Recorded data:
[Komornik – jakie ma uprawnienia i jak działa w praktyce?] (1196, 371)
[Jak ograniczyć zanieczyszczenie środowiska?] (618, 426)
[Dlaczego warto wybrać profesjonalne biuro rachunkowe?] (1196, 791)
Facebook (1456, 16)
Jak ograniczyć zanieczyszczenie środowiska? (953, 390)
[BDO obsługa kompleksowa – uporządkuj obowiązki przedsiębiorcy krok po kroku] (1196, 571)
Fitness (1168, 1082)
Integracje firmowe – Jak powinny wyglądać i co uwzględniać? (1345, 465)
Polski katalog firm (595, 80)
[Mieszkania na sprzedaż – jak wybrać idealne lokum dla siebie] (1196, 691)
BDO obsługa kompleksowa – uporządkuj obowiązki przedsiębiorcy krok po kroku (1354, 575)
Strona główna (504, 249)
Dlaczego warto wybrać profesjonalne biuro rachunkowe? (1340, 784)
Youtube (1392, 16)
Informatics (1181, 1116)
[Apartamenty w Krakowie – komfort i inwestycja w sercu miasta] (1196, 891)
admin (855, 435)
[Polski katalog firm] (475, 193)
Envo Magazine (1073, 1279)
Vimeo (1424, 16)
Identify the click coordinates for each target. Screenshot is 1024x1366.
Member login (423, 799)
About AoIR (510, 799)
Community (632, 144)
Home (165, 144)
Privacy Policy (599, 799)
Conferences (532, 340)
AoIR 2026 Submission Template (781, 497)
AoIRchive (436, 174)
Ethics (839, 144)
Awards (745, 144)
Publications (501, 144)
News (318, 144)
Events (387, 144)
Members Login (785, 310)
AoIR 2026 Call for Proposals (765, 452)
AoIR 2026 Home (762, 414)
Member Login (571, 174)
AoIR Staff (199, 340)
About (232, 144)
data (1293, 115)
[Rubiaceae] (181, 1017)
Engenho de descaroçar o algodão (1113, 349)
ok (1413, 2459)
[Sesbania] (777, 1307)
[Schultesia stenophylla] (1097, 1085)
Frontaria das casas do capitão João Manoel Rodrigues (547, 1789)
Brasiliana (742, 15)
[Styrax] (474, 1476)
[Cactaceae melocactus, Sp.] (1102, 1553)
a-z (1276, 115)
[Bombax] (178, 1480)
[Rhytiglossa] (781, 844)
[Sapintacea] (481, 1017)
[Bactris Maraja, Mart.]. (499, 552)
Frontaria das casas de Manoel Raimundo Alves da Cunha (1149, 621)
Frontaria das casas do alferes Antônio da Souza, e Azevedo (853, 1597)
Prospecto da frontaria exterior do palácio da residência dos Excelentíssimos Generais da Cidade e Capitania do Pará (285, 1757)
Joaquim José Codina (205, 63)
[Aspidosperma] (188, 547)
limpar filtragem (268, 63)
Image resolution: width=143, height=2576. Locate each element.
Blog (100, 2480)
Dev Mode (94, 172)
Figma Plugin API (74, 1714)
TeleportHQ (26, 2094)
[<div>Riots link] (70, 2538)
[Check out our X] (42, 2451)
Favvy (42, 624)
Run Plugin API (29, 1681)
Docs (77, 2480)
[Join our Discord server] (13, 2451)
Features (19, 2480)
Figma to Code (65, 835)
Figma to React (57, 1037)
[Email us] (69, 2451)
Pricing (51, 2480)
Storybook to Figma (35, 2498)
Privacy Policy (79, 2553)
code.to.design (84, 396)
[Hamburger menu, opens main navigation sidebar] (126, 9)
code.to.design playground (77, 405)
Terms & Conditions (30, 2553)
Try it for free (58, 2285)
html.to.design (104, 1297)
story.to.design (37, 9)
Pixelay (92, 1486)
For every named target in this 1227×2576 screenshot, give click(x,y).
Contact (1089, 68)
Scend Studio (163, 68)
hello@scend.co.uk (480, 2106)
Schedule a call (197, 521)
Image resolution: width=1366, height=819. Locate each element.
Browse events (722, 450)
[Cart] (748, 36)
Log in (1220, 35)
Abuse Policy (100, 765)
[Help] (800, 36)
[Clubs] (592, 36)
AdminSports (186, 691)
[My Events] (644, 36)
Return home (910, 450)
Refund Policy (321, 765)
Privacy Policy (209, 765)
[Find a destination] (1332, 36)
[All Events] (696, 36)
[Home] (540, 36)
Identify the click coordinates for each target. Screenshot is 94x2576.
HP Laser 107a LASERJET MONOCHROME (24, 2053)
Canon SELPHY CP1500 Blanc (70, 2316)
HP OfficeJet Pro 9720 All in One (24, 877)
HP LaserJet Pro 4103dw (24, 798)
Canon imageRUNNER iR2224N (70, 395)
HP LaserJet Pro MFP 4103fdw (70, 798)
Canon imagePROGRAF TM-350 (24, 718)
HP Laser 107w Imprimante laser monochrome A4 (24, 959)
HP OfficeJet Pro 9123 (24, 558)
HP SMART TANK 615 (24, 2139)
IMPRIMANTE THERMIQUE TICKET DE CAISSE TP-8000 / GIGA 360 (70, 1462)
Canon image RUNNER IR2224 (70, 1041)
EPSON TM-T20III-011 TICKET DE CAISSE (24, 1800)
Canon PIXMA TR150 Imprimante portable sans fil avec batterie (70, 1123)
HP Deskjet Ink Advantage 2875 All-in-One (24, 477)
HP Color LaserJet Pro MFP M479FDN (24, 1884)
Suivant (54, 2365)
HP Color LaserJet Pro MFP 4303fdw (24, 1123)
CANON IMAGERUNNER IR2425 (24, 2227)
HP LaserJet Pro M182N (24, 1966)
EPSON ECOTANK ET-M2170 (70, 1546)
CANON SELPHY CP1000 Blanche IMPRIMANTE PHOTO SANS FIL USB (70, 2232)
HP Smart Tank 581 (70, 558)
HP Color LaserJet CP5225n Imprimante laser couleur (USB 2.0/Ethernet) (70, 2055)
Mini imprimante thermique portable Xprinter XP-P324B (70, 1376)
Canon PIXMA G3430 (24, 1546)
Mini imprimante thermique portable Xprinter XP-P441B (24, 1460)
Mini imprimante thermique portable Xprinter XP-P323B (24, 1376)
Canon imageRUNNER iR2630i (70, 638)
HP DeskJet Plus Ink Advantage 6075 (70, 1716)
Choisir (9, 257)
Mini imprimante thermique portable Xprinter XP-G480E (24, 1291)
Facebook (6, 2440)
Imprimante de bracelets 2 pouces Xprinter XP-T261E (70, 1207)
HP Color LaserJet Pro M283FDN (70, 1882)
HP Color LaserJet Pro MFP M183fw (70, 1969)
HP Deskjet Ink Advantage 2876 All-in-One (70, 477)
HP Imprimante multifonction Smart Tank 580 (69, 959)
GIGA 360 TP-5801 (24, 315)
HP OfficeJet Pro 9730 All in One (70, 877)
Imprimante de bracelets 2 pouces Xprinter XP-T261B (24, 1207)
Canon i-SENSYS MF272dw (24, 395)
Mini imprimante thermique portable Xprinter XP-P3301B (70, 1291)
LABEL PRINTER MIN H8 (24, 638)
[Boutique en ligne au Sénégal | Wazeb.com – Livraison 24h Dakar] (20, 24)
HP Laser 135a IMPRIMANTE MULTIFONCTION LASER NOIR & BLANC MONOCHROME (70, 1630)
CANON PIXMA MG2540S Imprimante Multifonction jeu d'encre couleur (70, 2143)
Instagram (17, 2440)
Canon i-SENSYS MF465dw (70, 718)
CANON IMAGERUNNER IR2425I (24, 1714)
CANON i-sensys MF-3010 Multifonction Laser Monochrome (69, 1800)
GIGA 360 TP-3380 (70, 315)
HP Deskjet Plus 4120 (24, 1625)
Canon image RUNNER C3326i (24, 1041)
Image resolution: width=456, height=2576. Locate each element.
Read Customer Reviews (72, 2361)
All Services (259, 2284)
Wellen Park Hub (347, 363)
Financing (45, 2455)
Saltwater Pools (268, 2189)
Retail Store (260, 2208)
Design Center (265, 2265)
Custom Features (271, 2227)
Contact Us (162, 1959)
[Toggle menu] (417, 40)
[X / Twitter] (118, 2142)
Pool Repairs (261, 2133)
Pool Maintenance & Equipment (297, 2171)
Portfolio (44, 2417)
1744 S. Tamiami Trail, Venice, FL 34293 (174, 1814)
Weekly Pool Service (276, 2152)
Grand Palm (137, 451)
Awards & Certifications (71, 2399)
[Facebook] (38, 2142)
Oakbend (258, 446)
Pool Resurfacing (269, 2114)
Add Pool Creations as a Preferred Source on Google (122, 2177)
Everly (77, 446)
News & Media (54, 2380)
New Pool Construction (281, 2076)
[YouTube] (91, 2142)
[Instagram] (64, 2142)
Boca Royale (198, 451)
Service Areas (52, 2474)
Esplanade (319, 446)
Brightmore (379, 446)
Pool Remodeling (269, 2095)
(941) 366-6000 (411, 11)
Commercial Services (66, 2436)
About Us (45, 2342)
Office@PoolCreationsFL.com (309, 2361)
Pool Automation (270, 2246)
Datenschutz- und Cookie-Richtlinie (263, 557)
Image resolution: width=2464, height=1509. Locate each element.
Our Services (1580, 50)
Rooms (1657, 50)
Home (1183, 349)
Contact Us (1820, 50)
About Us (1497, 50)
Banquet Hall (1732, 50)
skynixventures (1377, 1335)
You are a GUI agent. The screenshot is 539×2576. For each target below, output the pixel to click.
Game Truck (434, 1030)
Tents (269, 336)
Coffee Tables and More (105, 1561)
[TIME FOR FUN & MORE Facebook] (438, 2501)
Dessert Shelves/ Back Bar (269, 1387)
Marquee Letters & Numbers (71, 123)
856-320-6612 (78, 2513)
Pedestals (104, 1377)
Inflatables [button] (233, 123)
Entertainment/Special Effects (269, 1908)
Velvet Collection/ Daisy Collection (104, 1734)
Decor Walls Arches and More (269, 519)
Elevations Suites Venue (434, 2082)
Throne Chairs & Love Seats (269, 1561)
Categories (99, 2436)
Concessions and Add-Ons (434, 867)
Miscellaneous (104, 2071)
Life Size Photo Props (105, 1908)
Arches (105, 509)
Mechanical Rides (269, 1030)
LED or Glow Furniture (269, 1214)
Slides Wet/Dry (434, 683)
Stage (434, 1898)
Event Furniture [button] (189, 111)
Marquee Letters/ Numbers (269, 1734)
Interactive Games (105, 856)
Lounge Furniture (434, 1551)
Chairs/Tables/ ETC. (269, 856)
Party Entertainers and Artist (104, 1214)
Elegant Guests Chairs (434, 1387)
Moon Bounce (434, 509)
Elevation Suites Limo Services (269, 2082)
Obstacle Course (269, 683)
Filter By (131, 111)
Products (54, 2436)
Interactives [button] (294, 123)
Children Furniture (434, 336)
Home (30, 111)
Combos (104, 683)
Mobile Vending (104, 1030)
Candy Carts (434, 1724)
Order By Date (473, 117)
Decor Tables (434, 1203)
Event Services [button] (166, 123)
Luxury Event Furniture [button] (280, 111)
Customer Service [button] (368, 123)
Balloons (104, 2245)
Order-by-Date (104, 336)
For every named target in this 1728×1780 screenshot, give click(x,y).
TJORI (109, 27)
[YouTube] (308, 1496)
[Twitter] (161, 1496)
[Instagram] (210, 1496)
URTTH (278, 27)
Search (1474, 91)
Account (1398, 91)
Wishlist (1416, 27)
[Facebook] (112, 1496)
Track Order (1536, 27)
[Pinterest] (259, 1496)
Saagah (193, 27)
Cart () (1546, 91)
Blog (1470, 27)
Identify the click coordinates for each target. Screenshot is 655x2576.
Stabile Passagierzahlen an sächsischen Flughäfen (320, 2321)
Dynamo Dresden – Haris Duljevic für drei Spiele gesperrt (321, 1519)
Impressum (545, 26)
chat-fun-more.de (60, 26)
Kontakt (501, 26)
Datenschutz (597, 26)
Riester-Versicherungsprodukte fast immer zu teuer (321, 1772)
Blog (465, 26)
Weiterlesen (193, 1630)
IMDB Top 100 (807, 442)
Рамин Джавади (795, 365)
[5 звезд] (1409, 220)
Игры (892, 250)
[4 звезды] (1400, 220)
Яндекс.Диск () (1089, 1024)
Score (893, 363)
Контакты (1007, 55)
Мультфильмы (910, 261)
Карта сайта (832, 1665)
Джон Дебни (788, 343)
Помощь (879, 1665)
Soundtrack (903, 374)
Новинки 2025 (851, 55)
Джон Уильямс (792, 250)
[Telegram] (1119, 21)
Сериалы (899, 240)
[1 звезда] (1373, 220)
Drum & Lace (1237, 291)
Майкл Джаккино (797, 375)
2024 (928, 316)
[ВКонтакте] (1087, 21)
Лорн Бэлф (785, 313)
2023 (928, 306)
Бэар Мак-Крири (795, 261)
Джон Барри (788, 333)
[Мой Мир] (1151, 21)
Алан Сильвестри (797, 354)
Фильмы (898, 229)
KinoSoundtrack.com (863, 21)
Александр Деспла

**WORK ORDER**: Repeat word for word the lines above that run from the line containing "Рамин Джавади (795, 365)" through the line containing "[Мой Мир] (1151, 21)", both ends included, and nothing else.

**ANSWER SECTION**:
Рамин Джавади (795, 365)
[5 звезд] (1409, 220)
Игры (892, 250)
[4 звезды] (1400, 220)
Яндекс.Диск () (1089, 1024)
Score (893, 363)
Контакты (1007, 55)
Мультфильмы (910, 261)
Карта сайта (832, 1665)
Джон Дебни (788, 343)
Помощь (879, 1665)
Soundtrack (903, 374)
Новинки 2025 (851, 55)
Джон Уильямс (792, 250)
[Telegram] (1119, 21)
Сериалы (899, 240)
[1 звезда] (1373, 220)
Drum & Lace (1237, 291)
Майкл Джаккино (797, 375)
2024 (928, 316)
[ВКонтакте] (1087, 21)
Лорн Бэлф (785, 313)
2023 (928, 306)
Бэар Мак-Крири (795, 261)
Джон Барри (788, 333)
[Мой Мир] (1151, 21)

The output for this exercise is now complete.